- _SOURCE PASSAGE_
################
Lawyers also bring to the study of public health an understanding of the fundamental principles of the legal system (which obviously differ according to jurisdiction), including the division of powers between federal, state, and local governments, and how the powers and functions of each level of government are determined by legislative and constitutional frameworks. For example, the issue of pre-emption is critical in the US, where there is growing concern about state governments enacting new laws to limit the ability of public health officials and local government to introduce Covid-19 control measures.
Forms of regulation or governance developed by non-government actors are also increasingly important to public health, particularly in addressing obesity and diet-related health, which has seen the rise of industry self-regulation and collaborative partnerships with ‘Big Food’ in areas such as regulating junk food marketing to children. Public health law draws attention to the wide range of ‘soft’, collaborative, or voluntary forms of regulation developed by, or involving, businesses, trade industry bodies and NGOs. Some of these forms of ‘private regulation’ are just as complex and detailed as laws developed by governments. Public health law researchers pay close attention to the terms and conditions, implementation, and enforcement of these initiatives, as these are key factors which ultimately determine their impact on public health outcomes.
Lawyers have other specialised skills that we apply in public health law research. These include an understanding of the conventions and rules that should be followed in interpreting a legal document, and the ability to systematically identify, synthesize and analyse case law and legislation. This forms one important component of public health law research: ‘policy surveillance’, which can be used to create large databases of legal instruments that are a powerful tool for analysing law’s effect on health. Lawyers can also draft legislation and other legal documents relevant to public health.
But public health law research goes far beyond doctrinal analysis. As with other areas of legal research, it draws on a wide range of qualitative and quantitative methodologies, including health impact assessments, surveys, interviews and focus groups. It also uses theories from a variety of disciplines including epidemiology, law, sociology, political science, and psychology.
Public health law research is not simply the study of ‘law in books,’ though. Researchers analyse the implementation of laws, their enforcement, their impact on features of the physical environment relevant to health (think smoke-free laws), on people’s health-related behaviours, and on broader population health and equity outcomes. Researchers are interested in, for example, how laws on wearing seat belts or bicycle helmets are disproportionately enforced against homeless people or People of Colour. Consider too the argument that Covid-19 stay-at-home orders were used disproportionately against lower-income, diverse suburbs in Western Sydney, as compared to higher-income, majority white populations in Sydney’s Eastern suburbs. Finally, public health law research is concerned with the unintended health impacts of laws that are not targeting health, as with the effect of laws criminalizing drug use on illicit drug users’ risk of contracting HIV.
Since the outbreak of Covid-19, there has been commentary, discussion, and analysis of public health law from people with a range of different professional backgrounds. That’s great: these laws should be poked and prodded from different angles. But don’t forget: there’s an entire discipline of legal researchers who have spent their careers investigating the role of law in creating the conditions for people to live healthy, fulfilling lives.
################
- _PROVIDED DATA_
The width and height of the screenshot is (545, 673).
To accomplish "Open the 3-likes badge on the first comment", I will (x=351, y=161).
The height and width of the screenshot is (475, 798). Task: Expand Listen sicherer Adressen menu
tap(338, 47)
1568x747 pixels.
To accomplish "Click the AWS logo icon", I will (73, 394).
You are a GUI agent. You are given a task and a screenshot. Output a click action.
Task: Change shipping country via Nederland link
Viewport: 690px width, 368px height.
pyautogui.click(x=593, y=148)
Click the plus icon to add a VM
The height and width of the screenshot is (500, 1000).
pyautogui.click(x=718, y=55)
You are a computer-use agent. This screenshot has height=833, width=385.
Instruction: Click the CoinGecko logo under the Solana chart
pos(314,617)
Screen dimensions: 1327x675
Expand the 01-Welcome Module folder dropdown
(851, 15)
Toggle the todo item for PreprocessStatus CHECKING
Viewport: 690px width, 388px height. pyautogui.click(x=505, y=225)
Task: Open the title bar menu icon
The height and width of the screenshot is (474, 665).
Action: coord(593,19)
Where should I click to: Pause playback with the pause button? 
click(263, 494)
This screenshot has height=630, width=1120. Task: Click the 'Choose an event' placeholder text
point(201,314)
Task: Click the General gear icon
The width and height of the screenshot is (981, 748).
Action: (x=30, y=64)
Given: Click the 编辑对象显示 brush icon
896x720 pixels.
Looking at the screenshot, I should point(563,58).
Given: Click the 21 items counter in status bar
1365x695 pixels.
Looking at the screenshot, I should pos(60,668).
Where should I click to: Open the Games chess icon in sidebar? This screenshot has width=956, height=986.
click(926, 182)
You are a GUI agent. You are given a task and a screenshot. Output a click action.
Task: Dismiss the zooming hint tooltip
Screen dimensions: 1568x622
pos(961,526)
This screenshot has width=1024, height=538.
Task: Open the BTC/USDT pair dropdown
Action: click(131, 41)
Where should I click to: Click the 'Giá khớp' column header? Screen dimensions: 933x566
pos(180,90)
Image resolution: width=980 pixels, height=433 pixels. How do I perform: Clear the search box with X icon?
################
- _WHAT YOU WILL DO_
Duplicate the stretch of the passage on public health law from "Lawyers have other" through "to public health." word for word. The records play no part in this work.

- _YOUR SOLUTION_
Lawyers have other specialised skills that we apply in public health law research. These include an understanding of the conventions and rules that should be followed in interpreting a legal document, and the ability to systematically identify, synthesize and analyse case law and legislation. This forms one important component of public health law research: ‘policy surveillance’, which can be used to create large databases of legal instruments that are a powerful tool for analysing law’s effect on health. Lawyers can also draft legislation and other legal documents relevant to public health.